____ Given data

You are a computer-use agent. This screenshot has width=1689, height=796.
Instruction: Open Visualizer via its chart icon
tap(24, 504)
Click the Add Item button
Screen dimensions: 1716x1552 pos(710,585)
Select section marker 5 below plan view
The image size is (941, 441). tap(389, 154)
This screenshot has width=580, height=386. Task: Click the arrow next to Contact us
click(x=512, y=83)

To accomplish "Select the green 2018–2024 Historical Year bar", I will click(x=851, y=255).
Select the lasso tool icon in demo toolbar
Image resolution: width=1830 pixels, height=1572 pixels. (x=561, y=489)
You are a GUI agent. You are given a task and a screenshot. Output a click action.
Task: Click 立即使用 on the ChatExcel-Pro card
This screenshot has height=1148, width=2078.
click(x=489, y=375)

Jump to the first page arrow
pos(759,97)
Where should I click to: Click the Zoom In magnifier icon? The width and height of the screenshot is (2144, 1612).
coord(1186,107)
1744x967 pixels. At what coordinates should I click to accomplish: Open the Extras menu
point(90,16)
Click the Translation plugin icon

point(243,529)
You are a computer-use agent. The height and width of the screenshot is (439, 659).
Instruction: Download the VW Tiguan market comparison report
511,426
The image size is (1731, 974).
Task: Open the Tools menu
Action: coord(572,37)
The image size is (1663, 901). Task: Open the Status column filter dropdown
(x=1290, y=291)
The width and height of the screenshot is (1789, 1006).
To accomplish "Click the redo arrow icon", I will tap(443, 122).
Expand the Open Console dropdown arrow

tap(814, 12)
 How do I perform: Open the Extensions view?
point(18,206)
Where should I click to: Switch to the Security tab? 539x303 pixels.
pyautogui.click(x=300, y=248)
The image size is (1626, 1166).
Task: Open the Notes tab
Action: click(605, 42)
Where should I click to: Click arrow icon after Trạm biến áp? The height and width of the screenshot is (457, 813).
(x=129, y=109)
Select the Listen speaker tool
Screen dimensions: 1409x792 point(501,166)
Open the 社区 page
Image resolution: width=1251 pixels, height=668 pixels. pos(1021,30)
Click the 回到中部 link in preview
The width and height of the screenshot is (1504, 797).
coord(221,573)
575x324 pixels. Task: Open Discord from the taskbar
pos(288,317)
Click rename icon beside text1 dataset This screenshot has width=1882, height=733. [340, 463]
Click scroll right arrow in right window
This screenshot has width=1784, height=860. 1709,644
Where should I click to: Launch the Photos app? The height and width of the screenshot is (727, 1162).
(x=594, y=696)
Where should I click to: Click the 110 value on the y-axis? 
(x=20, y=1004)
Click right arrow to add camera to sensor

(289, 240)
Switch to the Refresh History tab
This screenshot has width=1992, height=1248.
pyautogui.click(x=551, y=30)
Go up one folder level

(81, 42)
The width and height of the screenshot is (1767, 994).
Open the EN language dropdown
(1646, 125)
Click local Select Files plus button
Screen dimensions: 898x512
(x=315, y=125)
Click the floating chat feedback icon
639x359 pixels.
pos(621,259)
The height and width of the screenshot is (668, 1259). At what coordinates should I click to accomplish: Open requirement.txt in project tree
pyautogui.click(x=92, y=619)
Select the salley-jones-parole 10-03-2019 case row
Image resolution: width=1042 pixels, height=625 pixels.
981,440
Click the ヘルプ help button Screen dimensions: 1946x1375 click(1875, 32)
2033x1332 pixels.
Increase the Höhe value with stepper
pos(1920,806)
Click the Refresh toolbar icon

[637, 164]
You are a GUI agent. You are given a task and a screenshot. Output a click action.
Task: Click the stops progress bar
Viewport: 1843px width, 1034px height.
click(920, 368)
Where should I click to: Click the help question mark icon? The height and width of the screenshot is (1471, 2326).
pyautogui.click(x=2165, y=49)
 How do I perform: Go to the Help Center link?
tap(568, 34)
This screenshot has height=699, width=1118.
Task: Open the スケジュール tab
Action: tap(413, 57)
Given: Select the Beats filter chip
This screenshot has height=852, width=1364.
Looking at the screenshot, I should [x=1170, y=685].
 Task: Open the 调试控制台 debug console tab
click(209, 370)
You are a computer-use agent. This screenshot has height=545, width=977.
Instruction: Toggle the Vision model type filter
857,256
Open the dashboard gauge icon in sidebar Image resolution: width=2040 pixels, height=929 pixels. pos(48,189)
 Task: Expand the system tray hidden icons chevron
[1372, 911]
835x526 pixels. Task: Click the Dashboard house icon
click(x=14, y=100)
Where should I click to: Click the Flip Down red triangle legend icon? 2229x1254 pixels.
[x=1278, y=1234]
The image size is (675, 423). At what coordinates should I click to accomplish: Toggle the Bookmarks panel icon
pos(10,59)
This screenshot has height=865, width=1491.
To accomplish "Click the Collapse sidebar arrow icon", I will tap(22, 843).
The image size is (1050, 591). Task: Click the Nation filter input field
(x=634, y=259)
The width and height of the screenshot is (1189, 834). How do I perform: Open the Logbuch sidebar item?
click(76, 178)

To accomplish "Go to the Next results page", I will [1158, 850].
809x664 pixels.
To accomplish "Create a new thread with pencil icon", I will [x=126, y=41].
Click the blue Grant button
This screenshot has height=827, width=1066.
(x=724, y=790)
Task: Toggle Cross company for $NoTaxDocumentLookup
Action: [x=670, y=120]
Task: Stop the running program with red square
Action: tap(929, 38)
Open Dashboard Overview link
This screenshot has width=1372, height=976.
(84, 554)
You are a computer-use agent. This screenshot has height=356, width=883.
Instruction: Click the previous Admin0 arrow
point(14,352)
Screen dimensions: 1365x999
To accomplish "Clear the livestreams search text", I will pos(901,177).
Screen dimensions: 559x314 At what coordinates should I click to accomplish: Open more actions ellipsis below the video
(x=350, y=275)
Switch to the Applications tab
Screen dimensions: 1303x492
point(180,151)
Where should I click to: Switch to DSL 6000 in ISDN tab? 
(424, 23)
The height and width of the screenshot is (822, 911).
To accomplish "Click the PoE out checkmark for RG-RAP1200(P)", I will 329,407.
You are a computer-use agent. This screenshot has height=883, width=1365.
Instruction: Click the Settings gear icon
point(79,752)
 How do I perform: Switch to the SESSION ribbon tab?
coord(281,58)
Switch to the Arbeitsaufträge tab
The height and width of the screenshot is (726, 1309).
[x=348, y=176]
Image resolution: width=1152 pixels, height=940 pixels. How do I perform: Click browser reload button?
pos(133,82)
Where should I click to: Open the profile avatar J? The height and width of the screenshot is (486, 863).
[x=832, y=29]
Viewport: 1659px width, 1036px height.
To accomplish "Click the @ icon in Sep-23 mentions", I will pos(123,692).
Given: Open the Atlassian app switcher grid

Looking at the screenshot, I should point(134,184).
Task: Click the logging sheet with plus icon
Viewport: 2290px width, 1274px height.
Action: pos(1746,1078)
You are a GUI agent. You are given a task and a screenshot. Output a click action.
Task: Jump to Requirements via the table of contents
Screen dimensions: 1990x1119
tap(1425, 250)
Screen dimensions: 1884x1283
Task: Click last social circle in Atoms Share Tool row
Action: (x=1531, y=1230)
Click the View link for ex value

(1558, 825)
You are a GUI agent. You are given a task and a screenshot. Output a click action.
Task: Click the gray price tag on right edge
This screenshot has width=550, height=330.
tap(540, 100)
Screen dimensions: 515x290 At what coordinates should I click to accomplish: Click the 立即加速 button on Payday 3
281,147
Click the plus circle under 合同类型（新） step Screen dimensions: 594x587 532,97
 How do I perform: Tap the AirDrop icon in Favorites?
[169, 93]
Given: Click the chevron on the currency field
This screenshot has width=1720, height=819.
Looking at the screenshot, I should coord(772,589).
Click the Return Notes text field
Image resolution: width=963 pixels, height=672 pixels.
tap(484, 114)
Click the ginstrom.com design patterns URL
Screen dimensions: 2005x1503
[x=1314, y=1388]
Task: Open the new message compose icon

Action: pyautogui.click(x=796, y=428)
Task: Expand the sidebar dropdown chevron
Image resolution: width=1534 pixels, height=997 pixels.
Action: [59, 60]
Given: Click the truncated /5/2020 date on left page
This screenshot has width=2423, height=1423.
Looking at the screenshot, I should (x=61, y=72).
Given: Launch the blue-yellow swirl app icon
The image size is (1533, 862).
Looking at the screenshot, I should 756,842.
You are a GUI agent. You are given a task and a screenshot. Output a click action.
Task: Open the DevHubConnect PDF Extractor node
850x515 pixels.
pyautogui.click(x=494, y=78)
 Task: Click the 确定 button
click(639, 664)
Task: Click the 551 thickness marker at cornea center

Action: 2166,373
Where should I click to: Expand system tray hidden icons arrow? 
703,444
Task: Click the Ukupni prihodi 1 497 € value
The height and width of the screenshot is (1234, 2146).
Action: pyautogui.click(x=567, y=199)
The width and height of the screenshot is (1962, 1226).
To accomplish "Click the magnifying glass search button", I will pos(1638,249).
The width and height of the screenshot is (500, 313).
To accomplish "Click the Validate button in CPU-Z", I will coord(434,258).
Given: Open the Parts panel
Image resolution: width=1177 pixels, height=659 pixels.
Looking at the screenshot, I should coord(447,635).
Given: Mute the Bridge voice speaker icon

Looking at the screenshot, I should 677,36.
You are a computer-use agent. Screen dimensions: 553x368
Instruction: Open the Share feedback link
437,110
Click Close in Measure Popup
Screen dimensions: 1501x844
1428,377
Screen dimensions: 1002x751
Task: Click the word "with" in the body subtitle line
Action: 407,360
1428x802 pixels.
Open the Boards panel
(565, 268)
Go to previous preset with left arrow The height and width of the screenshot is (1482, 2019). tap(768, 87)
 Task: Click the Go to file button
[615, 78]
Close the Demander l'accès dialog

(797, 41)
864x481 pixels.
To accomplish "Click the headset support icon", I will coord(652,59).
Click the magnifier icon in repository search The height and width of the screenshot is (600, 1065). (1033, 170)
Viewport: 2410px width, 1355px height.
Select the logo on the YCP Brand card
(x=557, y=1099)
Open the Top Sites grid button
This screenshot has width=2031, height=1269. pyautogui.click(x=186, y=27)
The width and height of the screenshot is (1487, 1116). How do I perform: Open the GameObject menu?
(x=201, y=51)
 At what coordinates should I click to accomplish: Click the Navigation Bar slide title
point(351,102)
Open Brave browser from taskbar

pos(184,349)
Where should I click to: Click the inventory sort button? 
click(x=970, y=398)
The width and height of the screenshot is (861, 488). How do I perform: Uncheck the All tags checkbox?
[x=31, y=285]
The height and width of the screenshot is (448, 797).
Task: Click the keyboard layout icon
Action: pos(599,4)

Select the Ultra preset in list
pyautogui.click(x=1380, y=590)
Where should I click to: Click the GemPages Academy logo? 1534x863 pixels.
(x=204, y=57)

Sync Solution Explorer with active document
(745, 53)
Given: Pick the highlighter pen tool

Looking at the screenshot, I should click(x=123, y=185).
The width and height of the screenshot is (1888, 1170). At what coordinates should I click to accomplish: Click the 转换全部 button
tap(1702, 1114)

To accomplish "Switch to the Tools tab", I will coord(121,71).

________

▸ What the exercise asks:
Copy, from the data above, every line where the word "blue" appears.

▸ Task response:
Click the blue Grant button
Given: Launch the blue-yellow swirl app icon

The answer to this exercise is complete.